• _PROBLEM DETAILS_
Please write out every line below again, requests included, and shift each coordinate in the answers by adding 51 to it. Leave the pictures out of your answer.

***** MATERIAL FOR THE TASK

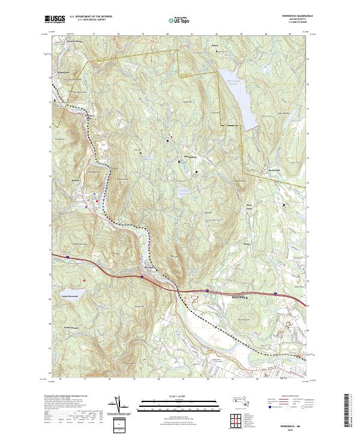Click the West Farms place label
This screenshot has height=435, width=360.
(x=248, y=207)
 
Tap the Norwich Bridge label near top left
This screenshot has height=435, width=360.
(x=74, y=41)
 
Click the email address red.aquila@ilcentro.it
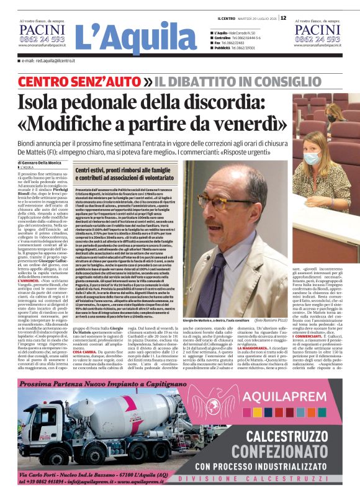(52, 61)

**********

• _COMPLETE RESPONSE_
Click the West Farms place label
This screenshot has height=435, width=360.
(x=299, y=258)
 
Tap the Norwich Bridge label near top left
This screenshot has height=435, width=360.
(x=125, y=92)
 
Click the email address red.aquila@ilcentro.it
(103, 112)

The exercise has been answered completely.